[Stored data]
══════

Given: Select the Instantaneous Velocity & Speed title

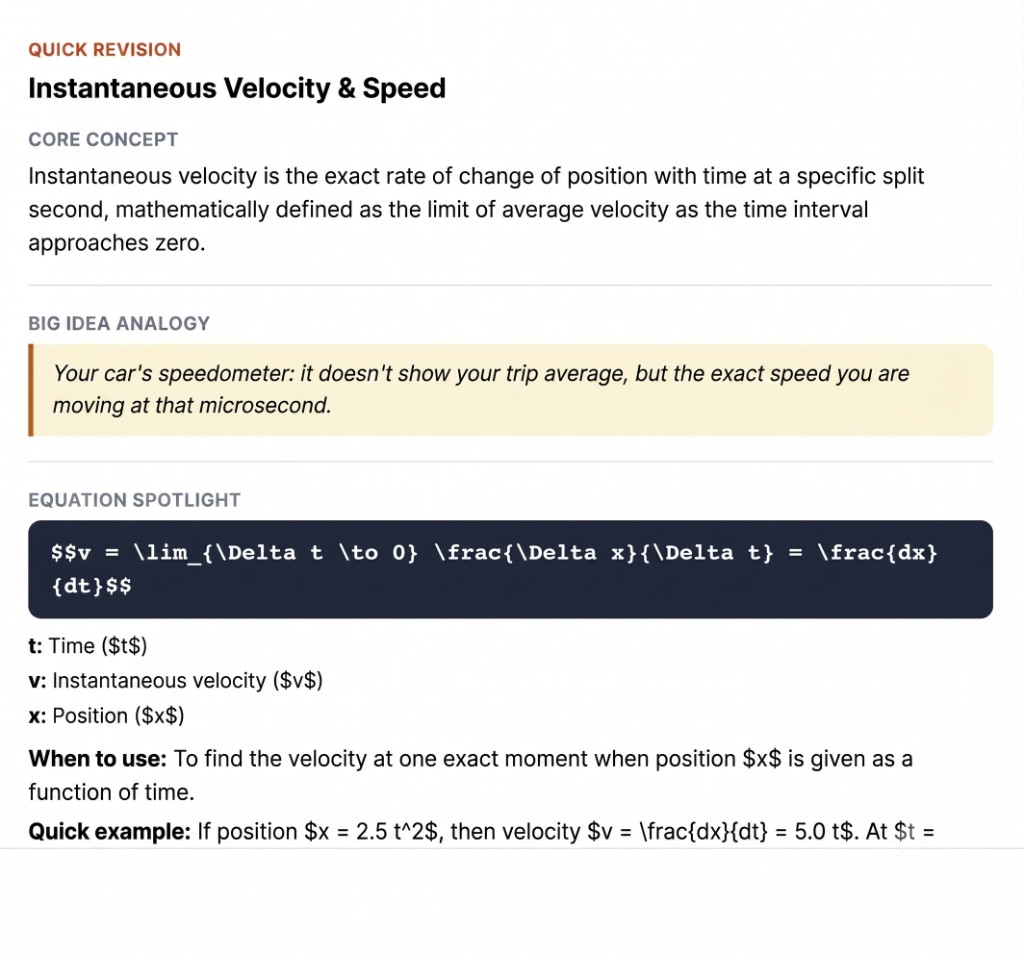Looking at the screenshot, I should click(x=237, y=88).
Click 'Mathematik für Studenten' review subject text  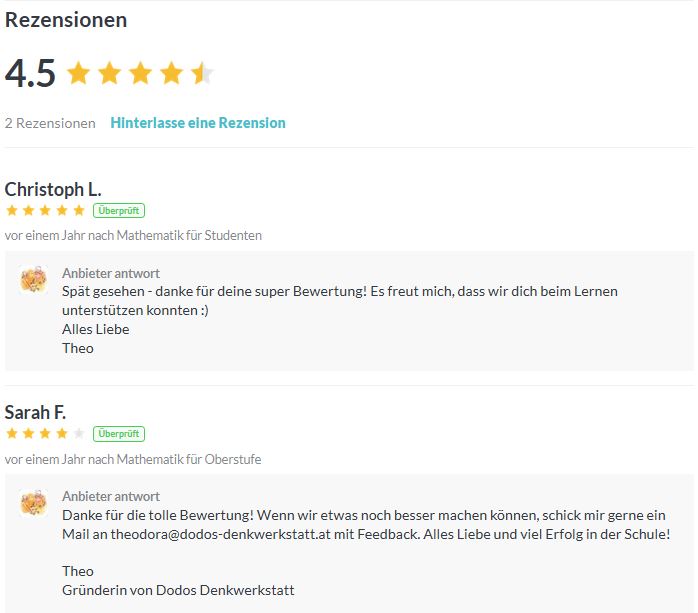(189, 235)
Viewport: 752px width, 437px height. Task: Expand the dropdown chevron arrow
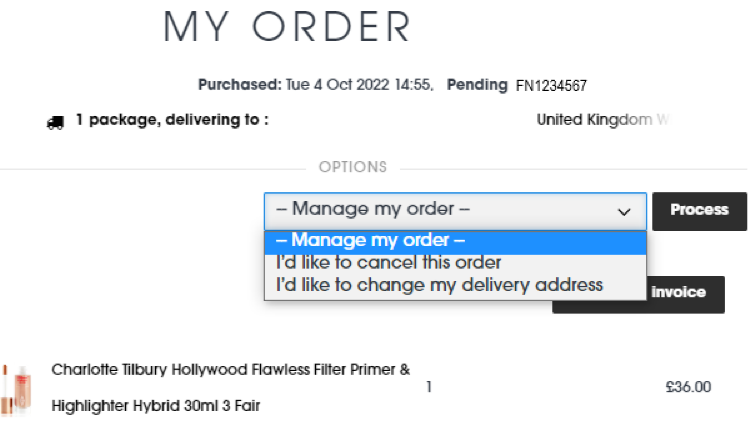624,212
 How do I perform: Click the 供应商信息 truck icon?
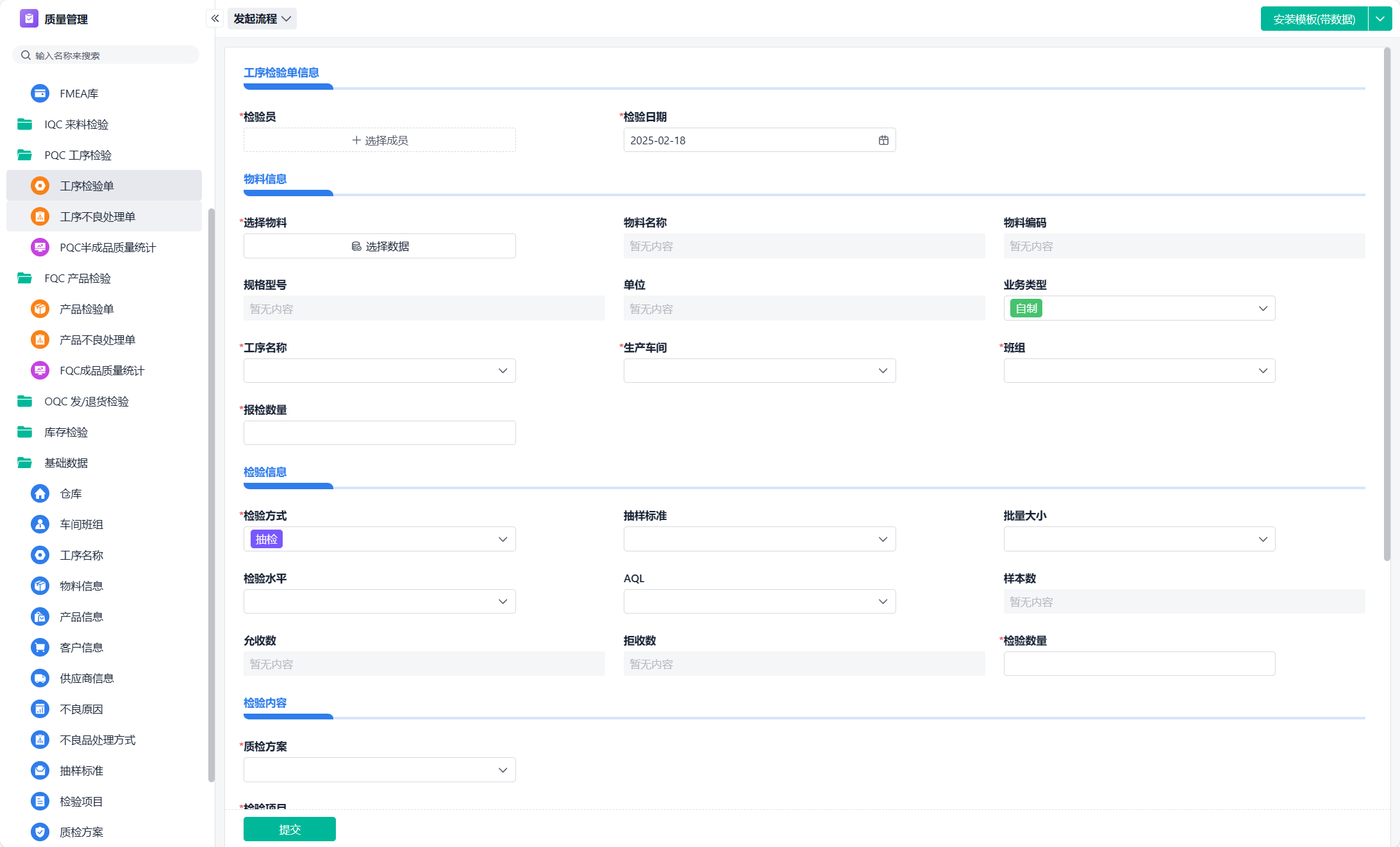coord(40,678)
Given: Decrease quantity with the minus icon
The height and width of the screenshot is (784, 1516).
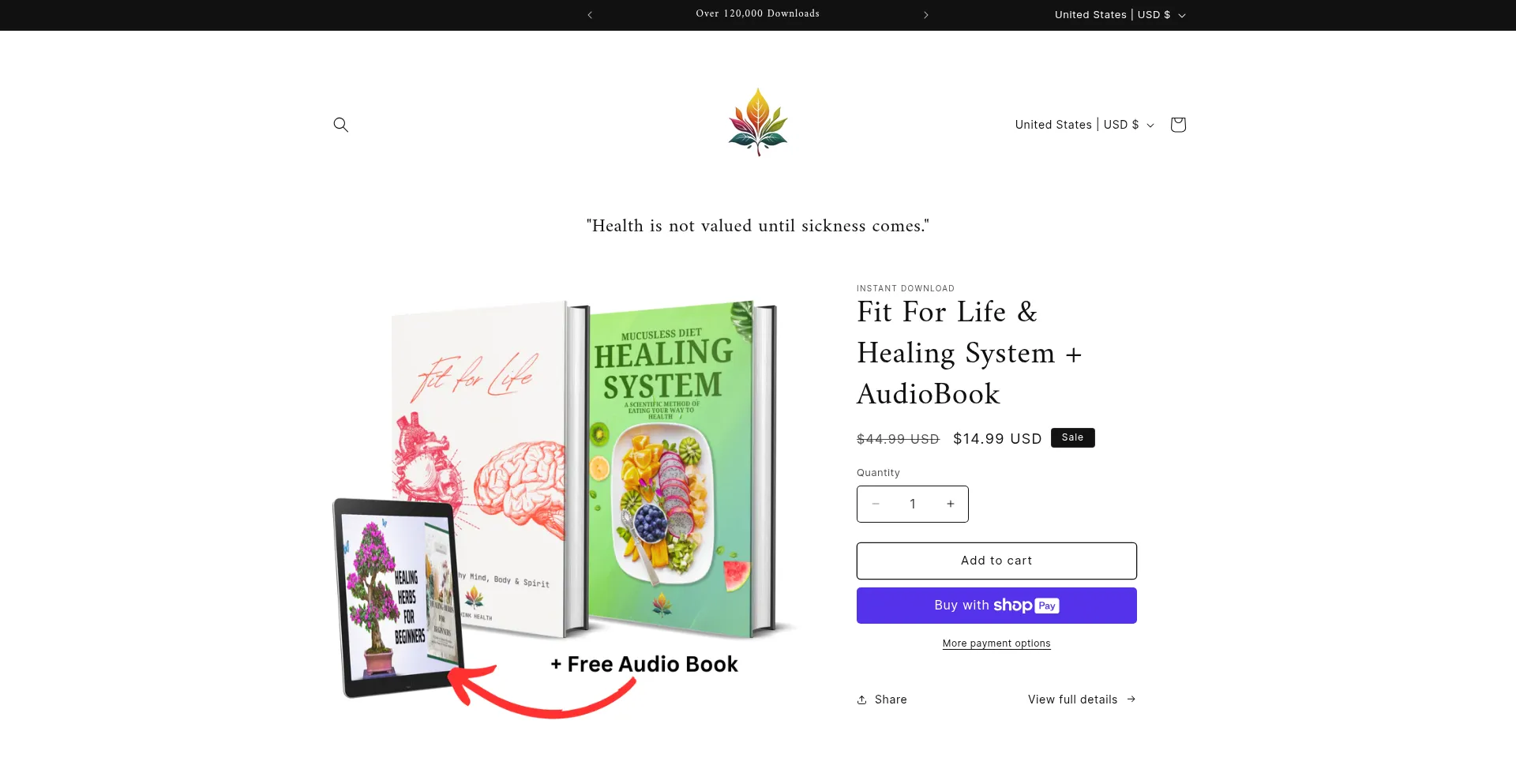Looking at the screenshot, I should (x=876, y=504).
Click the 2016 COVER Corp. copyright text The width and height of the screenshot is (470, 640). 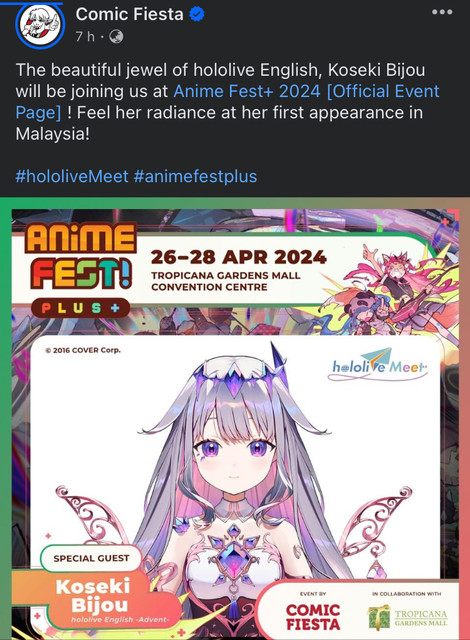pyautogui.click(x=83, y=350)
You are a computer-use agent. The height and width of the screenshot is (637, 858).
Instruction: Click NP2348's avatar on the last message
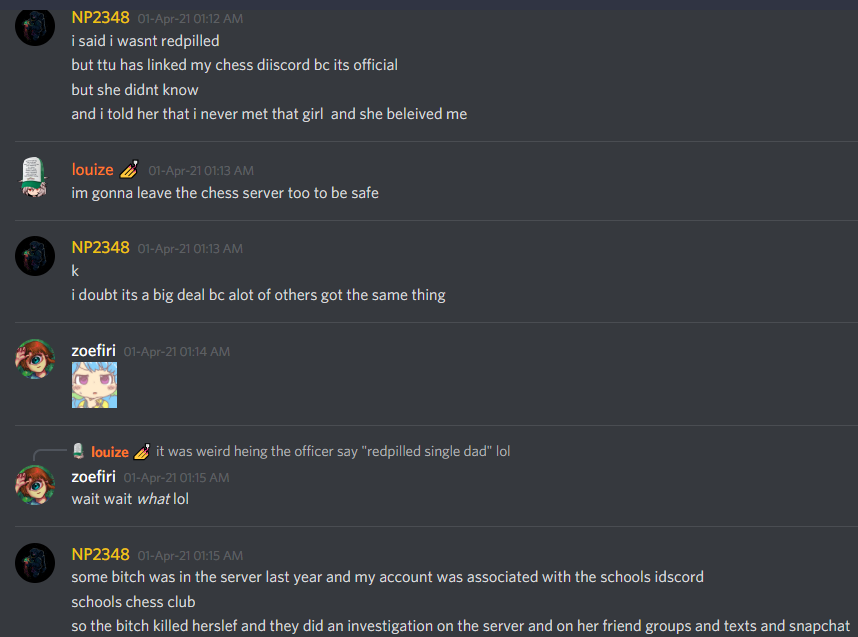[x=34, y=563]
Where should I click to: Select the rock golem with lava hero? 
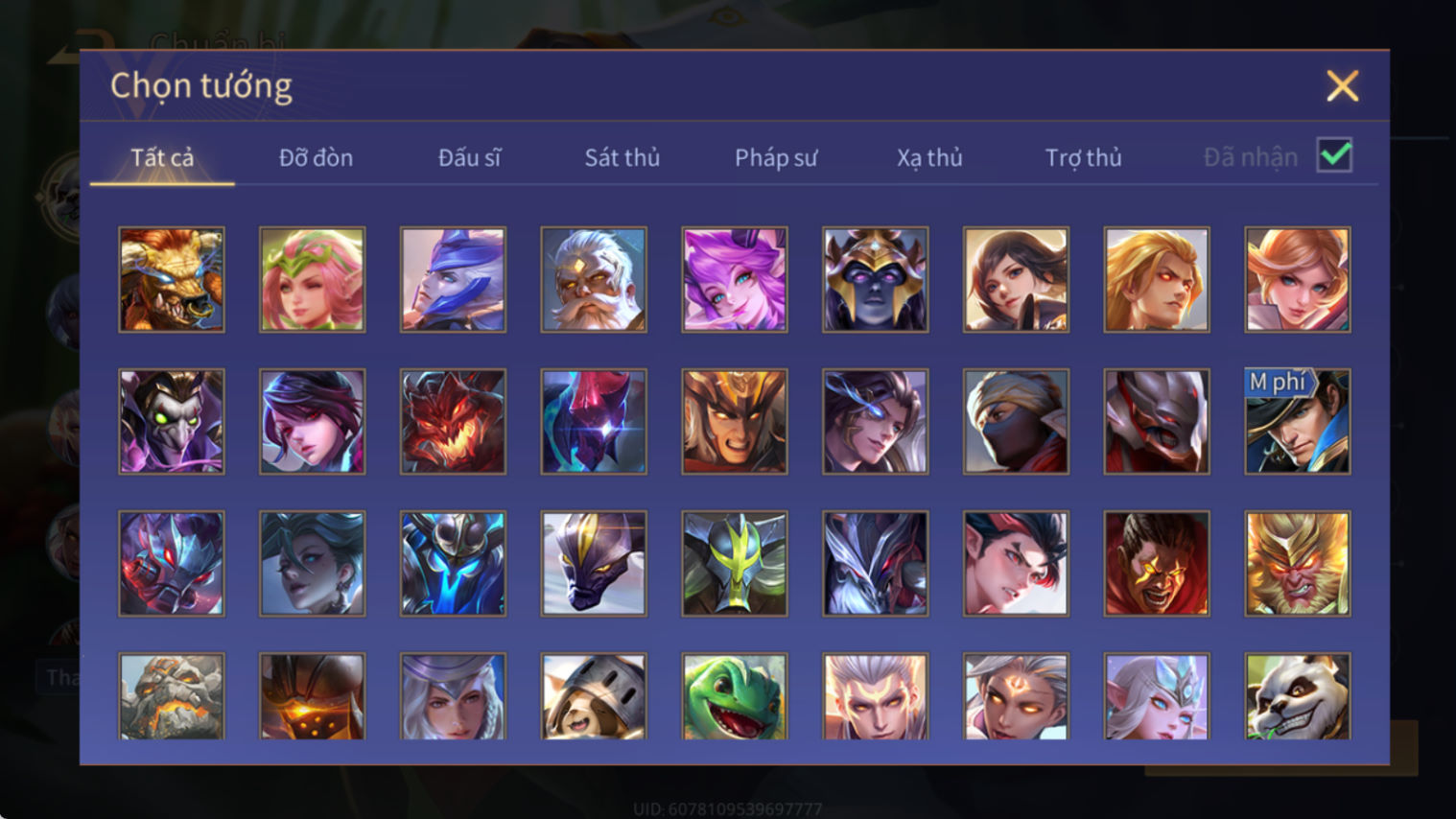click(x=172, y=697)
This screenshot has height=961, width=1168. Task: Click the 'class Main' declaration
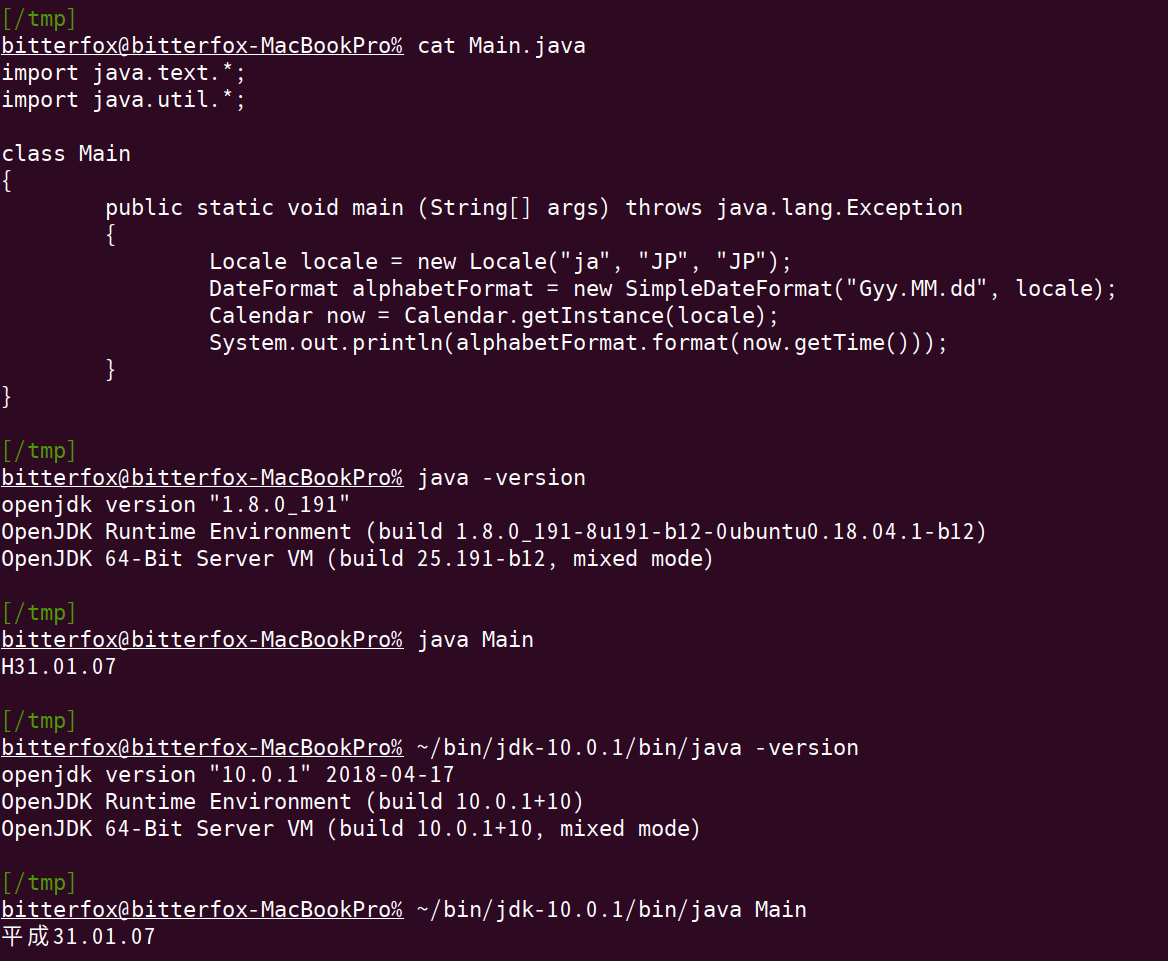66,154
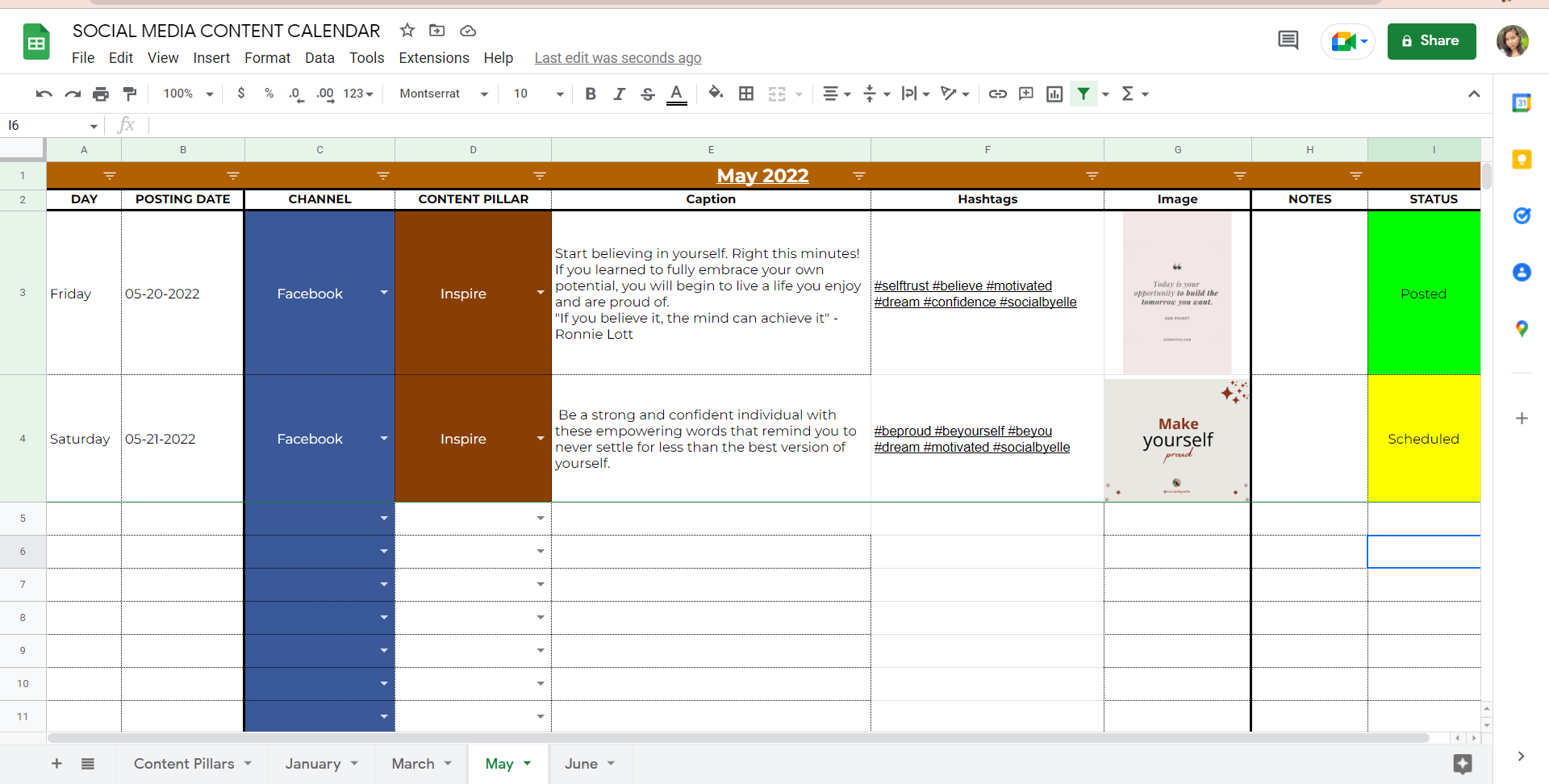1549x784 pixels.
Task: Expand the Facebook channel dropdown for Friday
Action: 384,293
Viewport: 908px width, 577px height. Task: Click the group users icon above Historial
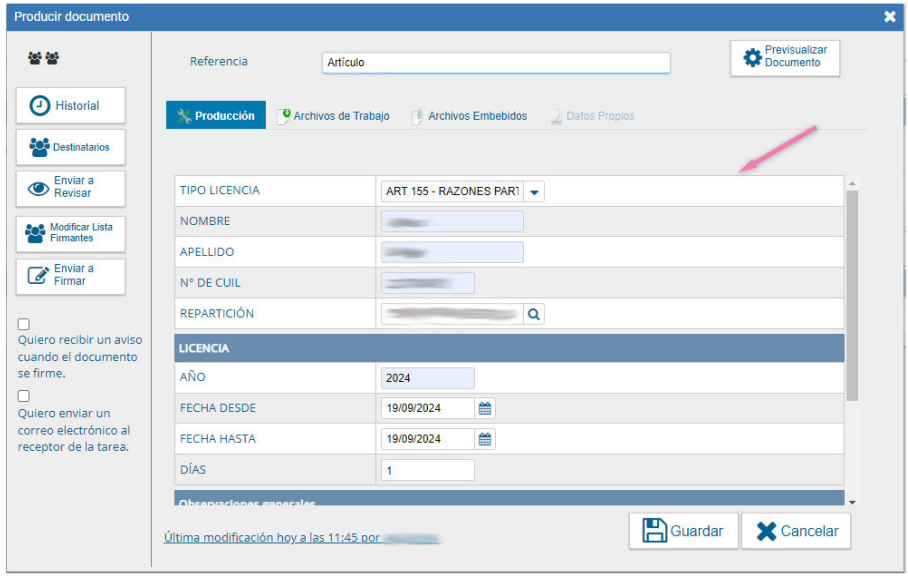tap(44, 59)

══════

▶ **Problem details**
Your answer should be the exact lines above from the one containing "Viewport: 752px width, 437px" through the one containing "Given: Decrease quantity with the minus icon", with both end lines kept and the pictures removed, please.

▶ **The answer**
Viewport: 752px width, 437px height. Task: Expand the dropdown chevron arrow
624,212
 How do I perform: Click the 供应商信息 truck icon?
coord(40,678)
Given: Decrease quantity with the minus icon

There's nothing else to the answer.